The runic text states that the stone was raised by a man named Gunni in memory of his son Eyndr and in memory of himself. It is believed that this stone is associated with three other nearby runestones that were raised by the same family, the others being U 166 and 167 in Östra Ryds and U 170 in Bogesund. There are over twenty other runestones where the sponsor of the stone stated that the stone was raised in memory of himself, including Sö 55 in Bjudby, U 127 in Danderyds, the now-lost U 149 in Hagby, U 164 and U 165 in Täby, U 194 in Väsby, U 212 in Vallentuna, U 261 in Fresta, U 308 in Ekeby, the now-lost U 345 in Yttergärde, U 433 in Husby-Ärlinghundra, U 734 in Linsunda, U 739 in Gådi, U 803 in Långtora, U 962 in Vaksala, U 1011 in Örby, U 1040 in Fasma, the now-lost U 1114 in Myrby, U 1181 in Lilla Runhällen, U Fv1958;250 in Sigtuna, Vs 17 in Råby, Vs 32 in Prästgården, and DR 212 in Tillitse.
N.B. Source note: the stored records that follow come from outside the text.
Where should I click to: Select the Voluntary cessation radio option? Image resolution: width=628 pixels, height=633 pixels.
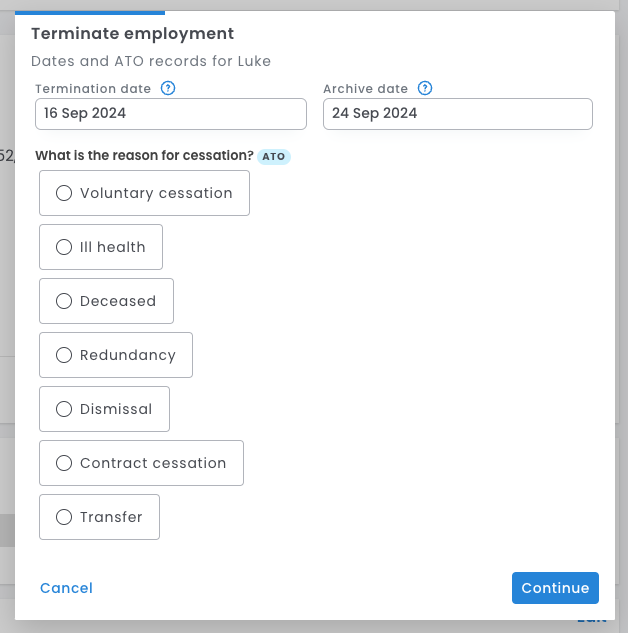tap(64, 193)
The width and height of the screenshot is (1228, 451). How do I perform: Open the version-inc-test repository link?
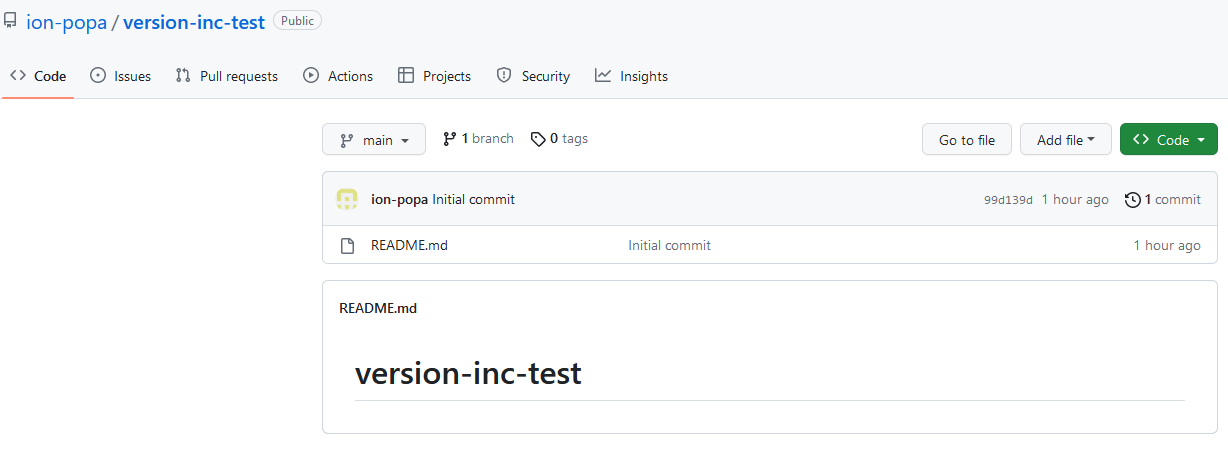pos(194,21)
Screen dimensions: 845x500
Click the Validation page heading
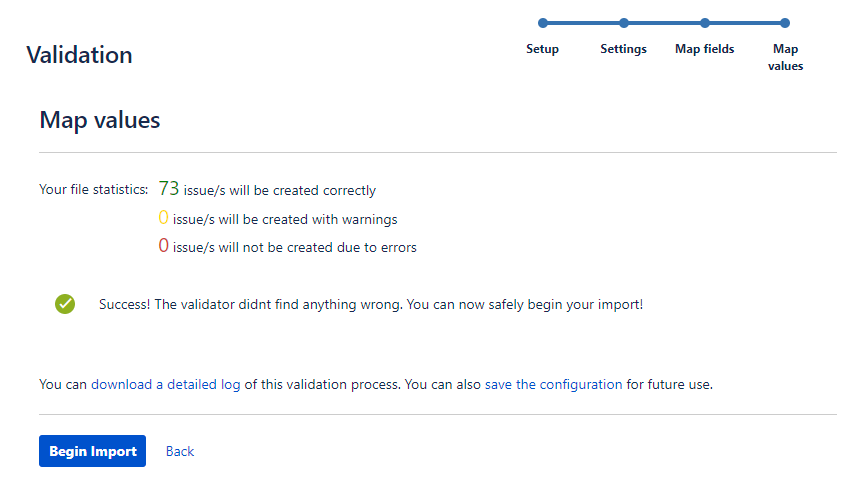79,54
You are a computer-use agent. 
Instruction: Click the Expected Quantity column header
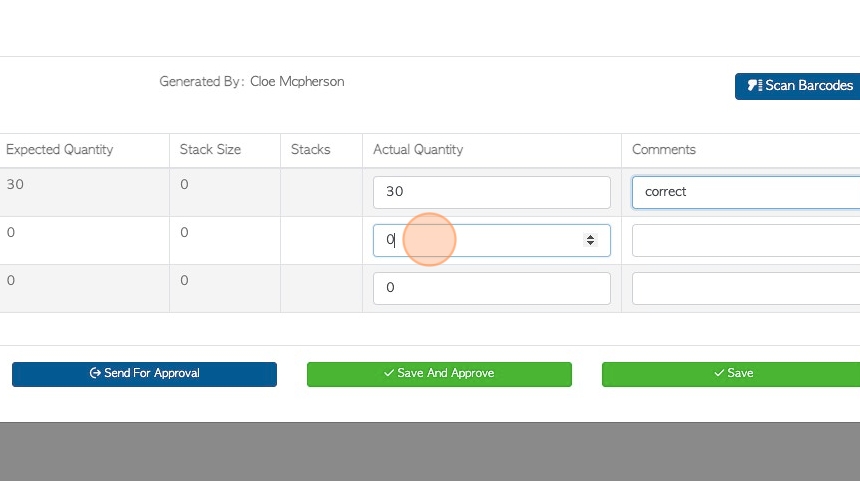click(x=60, y=150)
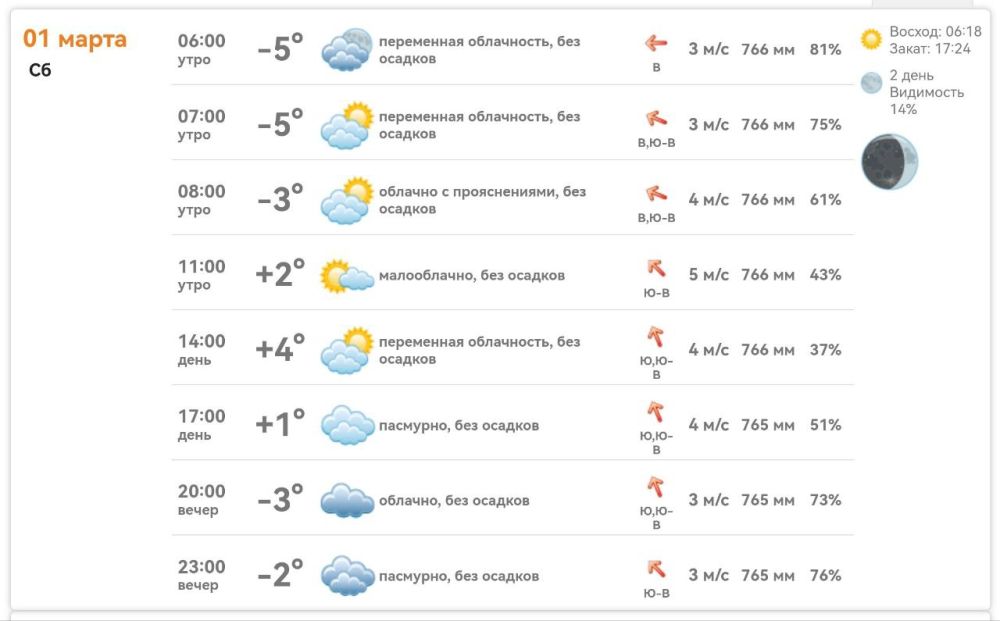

Of these, five stones known as the Jarlabanke Runestones were sponsored by the same person in memory of himself.

==Inscription==
===Transliteration of the runes into Latin characters===
kuni * lit * akua * stain * þi-a * iftiʀ * aunt * sun * sin * kuþan * auk * if(t)(i)- * s(i)(k) * sialfan * fasti risti runaʀ

===Transcription into Old Norse===
Gunni let haggva stæin þe[nn]a æftiʀ Øynd, sun sinn goðan, ok æfti[ʀ] sik sialfan. Fasti risti runaʀ.

===Translation in English===
Gunni had this stone cut in memory of Eyndr, his good son, and in memory of himself. Fasti carved the runes.